Tuesday, May 17, 2011

Airplane Etiquette

Because I’ve never been shy about giving my opinion (surprise!) I’m going to launch right into this one: what the hell is wrong with people today?! Sorry, too broad, so I’ll be more specific: what the hell is wrong with people on airplanes? Doesn’t anyone teach their kids basic manners or even better, the concept that there is someone else on the planet besides them?

I’m referring to the charmers who sat next to my on my flight home from Colorado. I get being economical and not wanting to pay $6 for a sandwich that was probably prepared a week ago at a factory in Sri Lanka but do you really think it is appropriate to plough through a 5lb bag of hickory smoked beef jerky on a plane that is full? Before I even got to my row I thought someone’s child had thrown up and they better get that mess taken care asap before there was a chain reaction amongst the passengers but no, it was my row mates happily jawing away on thick strips of the most noxious non-food on the planet.

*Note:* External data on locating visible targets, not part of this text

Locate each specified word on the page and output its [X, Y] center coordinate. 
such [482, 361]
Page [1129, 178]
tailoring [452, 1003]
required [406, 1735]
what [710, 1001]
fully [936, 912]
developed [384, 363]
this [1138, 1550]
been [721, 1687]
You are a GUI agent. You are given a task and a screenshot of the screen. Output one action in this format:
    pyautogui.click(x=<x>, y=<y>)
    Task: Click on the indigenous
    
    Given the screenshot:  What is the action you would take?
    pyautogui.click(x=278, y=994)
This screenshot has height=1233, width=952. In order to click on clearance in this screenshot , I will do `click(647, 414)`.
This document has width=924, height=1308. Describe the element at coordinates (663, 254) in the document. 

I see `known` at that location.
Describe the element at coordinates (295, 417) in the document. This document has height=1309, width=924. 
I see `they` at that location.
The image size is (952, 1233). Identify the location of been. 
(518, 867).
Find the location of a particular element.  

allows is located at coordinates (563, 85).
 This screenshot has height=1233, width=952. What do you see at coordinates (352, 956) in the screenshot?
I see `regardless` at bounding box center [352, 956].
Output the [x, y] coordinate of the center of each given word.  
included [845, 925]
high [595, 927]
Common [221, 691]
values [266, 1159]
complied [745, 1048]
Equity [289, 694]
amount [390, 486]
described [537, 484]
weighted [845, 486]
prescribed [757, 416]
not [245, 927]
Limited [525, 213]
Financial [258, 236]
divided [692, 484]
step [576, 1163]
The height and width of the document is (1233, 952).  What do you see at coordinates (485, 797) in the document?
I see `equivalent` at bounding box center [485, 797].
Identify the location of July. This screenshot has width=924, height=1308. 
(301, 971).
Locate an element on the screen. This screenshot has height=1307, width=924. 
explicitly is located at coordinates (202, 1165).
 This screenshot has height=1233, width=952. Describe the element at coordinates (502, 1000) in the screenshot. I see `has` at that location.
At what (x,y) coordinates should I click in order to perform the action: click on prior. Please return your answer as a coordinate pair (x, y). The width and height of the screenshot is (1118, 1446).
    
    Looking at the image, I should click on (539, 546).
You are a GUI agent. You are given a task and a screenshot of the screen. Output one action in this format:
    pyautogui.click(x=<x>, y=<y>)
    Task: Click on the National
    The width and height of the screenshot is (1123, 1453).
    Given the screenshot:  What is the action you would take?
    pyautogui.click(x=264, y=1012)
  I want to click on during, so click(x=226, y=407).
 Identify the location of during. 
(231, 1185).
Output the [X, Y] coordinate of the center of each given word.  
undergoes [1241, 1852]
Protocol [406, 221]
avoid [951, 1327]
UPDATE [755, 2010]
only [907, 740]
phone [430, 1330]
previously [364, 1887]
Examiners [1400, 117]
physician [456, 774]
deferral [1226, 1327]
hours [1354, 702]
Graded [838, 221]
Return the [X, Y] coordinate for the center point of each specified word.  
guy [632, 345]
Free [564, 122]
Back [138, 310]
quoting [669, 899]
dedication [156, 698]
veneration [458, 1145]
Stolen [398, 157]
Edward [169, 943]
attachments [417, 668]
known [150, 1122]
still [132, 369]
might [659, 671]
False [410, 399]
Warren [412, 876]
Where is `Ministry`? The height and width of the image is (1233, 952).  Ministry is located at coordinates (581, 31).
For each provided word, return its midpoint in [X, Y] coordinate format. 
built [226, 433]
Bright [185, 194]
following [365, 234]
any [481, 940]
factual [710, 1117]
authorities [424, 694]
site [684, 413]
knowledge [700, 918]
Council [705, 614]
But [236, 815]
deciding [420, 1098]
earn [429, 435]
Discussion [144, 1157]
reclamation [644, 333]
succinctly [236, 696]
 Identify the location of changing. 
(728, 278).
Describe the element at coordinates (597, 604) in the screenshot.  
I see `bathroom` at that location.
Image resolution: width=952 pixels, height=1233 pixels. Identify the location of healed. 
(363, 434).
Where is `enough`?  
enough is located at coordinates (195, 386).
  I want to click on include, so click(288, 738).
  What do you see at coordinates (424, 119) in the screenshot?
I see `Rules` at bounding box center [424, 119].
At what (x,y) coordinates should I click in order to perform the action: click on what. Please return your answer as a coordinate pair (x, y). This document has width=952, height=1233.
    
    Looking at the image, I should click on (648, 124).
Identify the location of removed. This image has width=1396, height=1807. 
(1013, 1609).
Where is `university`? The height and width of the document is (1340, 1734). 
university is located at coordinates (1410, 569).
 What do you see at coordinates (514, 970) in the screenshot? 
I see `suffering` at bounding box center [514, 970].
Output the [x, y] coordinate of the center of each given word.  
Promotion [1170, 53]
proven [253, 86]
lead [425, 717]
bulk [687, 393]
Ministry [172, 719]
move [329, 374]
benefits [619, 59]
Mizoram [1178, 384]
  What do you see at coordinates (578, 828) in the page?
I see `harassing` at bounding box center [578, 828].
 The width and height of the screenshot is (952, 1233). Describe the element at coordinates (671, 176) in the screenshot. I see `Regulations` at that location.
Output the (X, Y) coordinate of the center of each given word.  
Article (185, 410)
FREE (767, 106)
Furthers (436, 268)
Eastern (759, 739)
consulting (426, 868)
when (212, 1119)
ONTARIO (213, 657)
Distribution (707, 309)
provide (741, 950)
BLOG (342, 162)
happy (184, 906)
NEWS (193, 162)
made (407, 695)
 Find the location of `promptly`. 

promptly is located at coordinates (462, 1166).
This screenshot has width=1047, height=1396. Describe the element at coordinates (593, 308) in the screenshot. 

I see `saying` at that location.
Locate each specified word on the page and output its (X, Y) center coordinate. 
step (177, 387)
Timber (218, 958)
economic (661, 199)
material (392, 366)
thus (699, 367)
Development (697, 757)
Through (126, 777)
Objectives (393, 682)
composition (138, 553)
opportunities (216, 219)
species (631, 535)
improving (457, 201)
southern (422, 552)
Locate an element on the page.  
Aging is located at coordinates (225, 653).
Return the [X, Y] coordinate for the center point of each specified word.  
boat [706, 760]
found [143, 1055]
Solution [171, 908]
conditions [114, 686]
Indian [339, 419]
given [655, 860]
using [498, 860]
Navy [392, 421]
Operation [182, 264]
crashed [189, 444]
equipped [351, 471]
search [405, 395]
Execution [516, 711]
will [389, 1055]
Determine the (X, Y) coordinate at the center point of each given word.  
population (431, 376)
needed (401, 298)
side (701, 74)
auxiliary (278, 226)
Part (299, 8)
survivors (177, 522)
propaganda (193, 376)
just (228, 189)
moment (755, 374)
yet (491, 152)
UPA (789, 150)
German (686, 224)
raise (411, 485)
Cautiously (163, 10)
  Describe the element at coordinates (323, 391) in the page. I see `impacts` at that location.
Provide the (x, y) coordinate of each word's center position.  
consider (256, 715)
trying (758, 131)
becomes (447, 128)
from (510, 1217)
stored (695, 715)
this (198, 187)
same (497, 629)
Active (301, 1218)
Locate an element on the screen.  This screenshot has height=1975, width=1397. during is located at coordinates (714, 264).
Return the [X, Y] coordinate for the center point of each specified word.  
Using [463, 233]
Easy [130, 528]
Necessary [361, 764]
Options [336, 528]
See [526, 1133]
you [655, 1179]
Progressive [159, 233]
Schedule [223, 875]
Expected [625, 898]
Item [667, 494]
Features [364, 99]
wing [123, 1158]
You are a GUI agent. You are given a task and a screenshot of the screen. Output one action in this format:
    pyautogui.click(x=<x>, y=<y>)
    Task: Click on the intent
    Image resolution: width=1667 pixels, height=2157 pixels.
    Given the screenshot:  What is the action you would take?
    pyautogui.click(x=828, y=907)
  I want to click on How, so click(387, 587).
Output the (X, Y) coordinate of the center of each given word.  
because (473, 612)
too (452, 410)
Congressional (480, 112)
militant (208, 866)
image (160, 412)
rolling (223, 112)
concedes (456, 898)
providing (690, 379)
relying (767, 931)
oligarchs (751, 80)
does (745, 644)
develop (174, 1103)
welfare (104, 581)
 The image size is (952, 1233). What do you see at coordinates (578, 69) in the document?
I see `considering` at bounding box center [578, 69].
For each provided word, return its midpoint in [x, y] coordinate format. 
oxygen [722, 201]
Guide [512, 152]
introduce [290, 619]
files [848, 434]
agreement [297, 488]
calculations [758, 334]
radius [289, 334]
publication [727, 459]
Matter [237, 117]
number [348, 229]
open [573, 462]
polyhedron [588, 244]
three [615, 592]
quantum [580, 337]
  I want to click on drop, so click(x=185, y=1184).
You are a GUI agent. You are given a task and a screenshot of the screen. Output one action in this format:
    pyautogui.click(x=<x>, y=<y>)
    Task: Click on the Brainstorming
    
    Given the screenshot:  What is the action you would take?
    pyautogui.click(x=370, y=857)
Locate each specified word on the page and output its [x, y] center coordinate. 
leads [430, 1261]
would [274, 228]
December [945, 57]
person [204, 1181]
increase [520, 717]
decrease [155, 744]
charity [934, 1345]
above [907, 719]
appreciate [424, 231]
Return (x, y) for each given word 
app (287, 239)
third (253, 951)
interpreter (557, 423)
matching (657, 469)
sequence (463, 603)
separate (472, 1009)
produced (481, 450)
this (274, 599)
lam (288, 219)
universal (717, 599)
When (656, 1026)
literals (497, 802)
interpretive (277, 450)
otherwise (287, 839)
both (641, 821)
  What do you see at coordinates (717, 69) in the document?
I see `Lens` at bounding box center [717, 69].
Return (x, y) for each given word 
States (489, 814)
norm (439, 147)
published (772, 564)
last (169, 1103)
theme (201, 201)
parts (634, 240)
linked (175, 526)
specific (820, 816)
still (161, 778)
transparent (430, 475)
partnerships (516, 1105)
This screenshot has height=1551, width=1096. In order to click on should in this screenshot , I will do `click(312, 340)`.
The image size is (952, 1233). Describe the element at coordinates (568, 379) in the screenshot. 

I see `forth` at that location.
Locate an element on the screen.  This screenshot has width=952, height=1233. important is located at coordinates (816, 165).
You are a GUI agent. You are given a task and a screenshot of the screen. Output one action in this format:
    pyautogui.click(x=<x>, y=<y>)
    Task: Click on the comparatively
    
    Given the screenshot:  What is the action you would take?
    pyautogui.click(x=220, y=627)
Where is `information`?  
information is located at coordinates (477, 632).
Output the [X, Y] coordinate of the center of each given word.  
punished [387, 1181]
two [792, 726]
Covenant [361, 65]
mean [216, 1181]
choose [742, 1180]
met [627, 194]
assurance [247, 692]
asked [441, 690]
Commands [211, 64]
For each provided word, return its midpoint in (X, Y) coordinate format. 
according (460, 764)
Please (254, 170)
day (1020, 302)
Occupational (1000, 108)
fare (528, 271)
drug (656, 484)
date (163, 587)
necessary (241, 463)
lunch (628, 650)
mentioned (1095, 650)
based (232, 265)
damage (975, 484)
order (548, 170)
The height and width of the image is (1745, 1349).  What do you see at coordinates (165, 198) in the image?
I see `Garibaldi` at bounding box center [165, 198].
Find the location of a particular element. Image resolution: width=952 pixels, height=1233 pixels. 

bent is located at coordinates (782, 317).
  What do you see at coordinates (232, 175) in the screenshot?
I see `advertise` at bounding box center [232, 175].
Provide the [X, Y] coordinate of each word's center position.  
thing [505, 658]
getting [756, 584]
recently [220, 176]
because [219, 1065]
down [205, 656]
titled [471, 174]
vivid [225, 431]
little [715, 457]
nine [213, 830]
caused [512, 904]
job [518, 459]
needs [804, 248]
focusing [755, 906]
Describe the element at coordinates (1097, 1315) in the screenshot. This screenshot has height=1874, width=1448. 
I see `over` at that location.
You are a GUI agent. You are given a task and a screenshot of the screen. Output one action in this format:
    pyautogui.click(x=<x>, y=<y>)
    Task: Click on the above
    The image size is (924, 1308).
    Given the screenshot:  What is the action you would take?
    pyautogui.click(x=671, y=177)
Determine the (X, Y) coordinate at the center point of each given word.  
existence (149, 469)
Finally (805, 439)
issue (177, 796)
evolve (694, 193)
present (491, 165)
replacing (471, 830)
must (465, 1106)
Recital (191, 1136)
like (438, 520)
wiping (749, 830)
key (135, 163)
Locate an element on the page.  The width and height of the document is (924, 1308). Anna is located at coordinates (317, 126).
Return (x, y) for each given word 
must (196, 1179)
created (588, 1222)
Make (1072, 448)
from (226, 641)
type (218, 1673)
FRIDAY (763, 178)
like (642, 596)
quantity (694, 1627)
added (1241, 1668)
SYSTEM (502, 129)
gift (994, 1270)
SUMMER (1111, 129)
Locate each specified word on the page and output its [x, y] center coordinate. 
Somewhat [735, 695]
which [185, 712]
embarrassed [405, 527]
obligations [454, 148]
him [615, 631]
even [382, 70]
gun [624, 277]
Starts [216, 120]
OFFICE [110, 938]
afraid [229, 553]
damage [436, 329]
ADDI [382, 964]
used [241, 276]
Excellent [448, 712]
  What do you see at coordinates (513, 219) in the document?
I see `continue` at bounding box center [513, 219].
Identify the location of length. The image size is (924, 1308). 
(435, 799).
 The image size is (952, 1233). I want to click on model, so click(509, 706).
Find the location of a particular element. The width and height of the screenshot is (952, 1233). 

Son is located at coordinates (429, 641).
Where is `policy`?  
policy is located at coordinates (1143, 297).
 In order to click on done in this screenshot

OK, so I would try and deal with that, please just let me get my small rolling backpack into the overhead bin. I checked my bigger bag because that is what you are supposed to do but, again, I seem to be the only person paying attention because the overhead bins are all full- even though I’m in a front row which has not been completely seated yet. So, any number of rude, selfish, over-packing pishers from the back of the plane have filled our overhead bins. I stand, blocking the aisle, and contemplate throwing a fit or at least calling over an attendant and asking them to identify the passengers in our rows who own the items in the bins. Instead, I start grinding my teeth and jam my bag under my seat meaning that despite my efforts to follow the rules I now have nowhere to stretch my legs (I’m 5’9”) during the two hour flight.

After settling into my seat and pointedly pulling my sweater up over my nose I am treated to a Portland granola head (I live here and can say that kind of thing) who lopes down the aisle and catching sight of the scant 2” of bin space left over my head decides that his 45lb backpack WILL fit in there. He begins cramming it into the impossibly small space and its myriad of long nylon straps begin hitting me in the face. Not once, not twice, but four times as he rotates the bag, pulls it out, and starts over again; all the while completely oblivious to the fact that there is anyone on the plane but him. Finally, I grab a strap and ask him please to stop hitting me. The response is a look of mixed puzzlement and irritation and his reply is “I’m trying to get my backpack in here.” Really?! Do you think I give a shit? It won’t fit, you’re an idiot, now just check it like any decent human being would have done in the first place.

Finally, everyone is settled. My companions have finished the jerky and are now chomping on sunflower seeds and Twizzlers- again, the 5lb bags. Is there an impending food storage about which I didn’t get the memo? My knee is already starting to twinge so I decide to have a quick look around and see if there are any empty seats. What is this?! In the row across the aisle behind me is a lone woman in the aisle seat. Hallelujah, I can wait until after take-off and move to the window seat and put all this nastiness behind me. Right. Before we even begin take-off this bitch slides over to the middle seat thereby negating any other passengers attempts to share the row. What kind of psychopath does this?! All I wanted was the window; there would still have been an empty seat between us. Now, there is no point to the window or aisle. I glare at her, clench my jaw, and am pretty sure I hear a tooth crack.
I am left with the firm belief that until teleporting (ala Star Trek) becomes a reality my travel days are over. 



1 comment:

Melissa Jane said...

My God, how did you stay sane through the whole flight? Some people just drive you nuts by not adhering to the rules.